24th Mayor of York, Pennsylvania
- In office 1994 – January 7, 2002
- Preceded by: William Althaus
- Succeeded by: John S. Brenner

Personal details
- Born: Charles H. Robertson April 12, 1934 York, Pennsylvania, U.S.
- Died: August 24, 2017 (aged 83) York, Pennsylvania, U.S.
- Cause of death: Cancer
- Party: Democratic
- Children: 1 son, adopted
- Education: William Penn Senior High School
- Known for: role in the 1969 York Race Riot

Military service
- Branch/service: United States Army
- Years of service: two, in the 1950s

= Charlie Robertson (mayor) =

American politician (1934–2017)

Charles H. Robertson (April 12, 1934 – August 24, 2017) was an American Democratic politician who served as mayor of York, Pennsylvania from 1994 to January 2002. In May 2001, Robertson was charged for a murder during the York race riots in July 1969, but was acquitted in October 2002.

==Biography==
===Early life and education===
Born and raised in York, Robertson was the youngest of six boys to his parents Milford (Hap, a school janitor) and Margretta. When Robertson was 15, his father was robbed and beaten by three black men while walking home from work, to which he attributes his early views regarding race. He graduated in 1952 from William Penn Senior High School in York and spent two years as a medic in the United States Army. Robertson began a 29-year career with the York Police Department in 1962. He regularly mentored children, and parents trusted him, which greatly helped his later involvement in politics.

===Political career===
Robertson was elected to the school board in 1975. He first ran for mayor in 1993, and was re-elected in 1997. He was running for a third term in 2001, and had won a tight race (by 48 votes) in the Democratic primary against city councilman Ray Crenshaw only two days before legal charges were brought and Robertson was arrested and put in handcuffs. Crenshaw was the first black man to have run for mayor of York. Tom Wolf, who would become governor of Pennsylvania in 2015, was Robertson's campaign chairman. Robertson did not want to withdraw from the election, though his closest political supporters convinced him to do so "for the betterment of York". Fellow Democrat John S. Brenner was ultimately elected as the next mayor.
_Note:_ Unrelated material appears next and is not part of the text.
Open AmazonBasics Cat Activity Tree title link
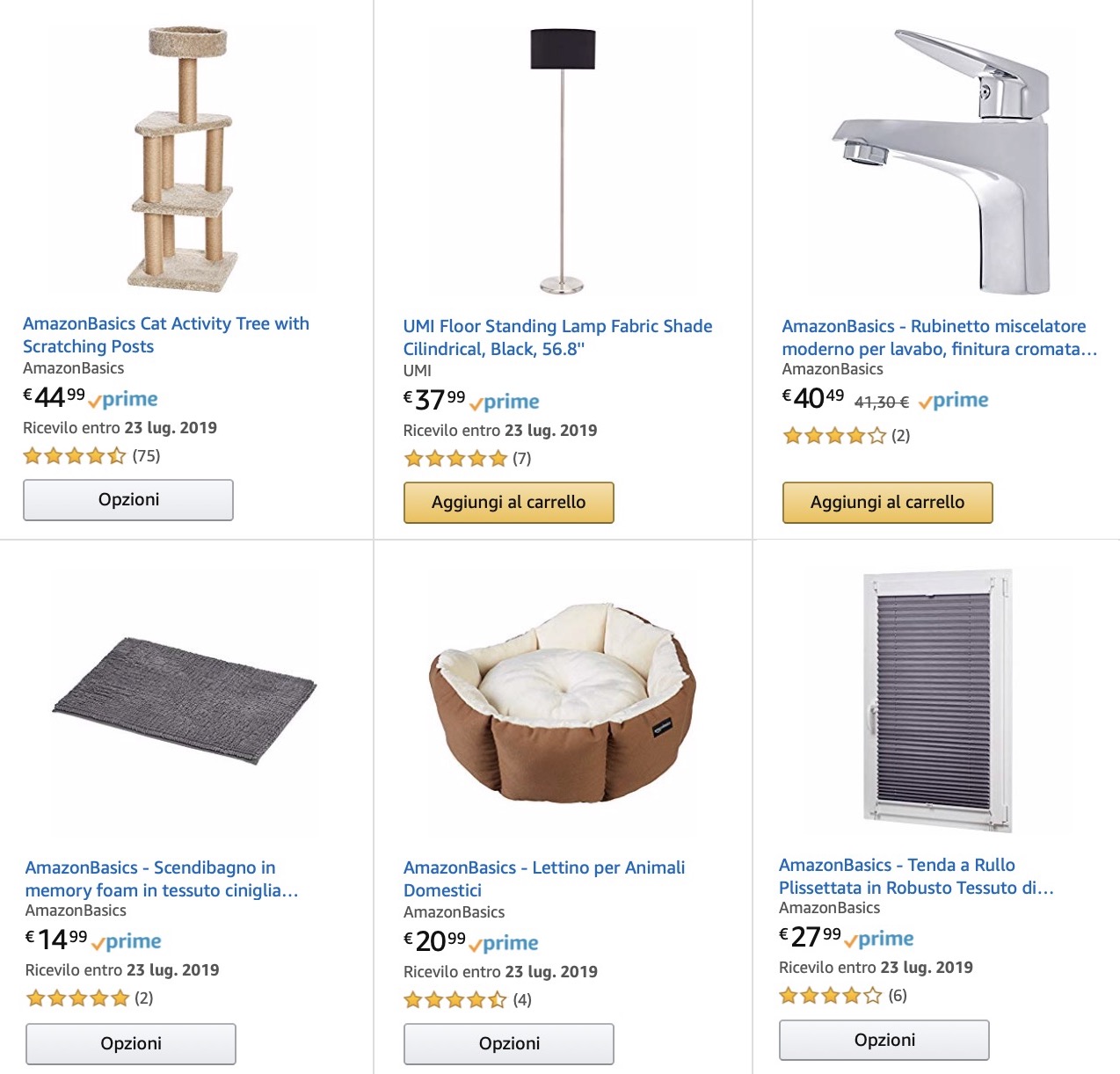Screen dimensions: 1120x1074 click(165, 335)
===Race riot involvement and trial===

Due to its decades-later media coverage, Robertson is most known for his role in the 1969 York Race Riot, while serving as a police officer. He helped to incite the violence by shouting, "White power!" and by allegedly giving white rioters ammunition and encouraging them to, "kill as many niggers as [they] can." He was arrested on May 17, 2001, and released on $50,000 bail. On May 27, 2001, Robertson was arraigned on murder charges stemming from his involvement in the riot; he was found not guilty on October 19, 2002. While he admitted that he had shouted the racial slur (calling it "a youthful incident of ingrained police racism"), he steadfastly denied all other charges against him and refused to step down while mayor.

Robertson died on August 24, 2017, at Manor Care South in York, Pennsylvania at the age of 83, after being diagnosed with cancer about two years earlier.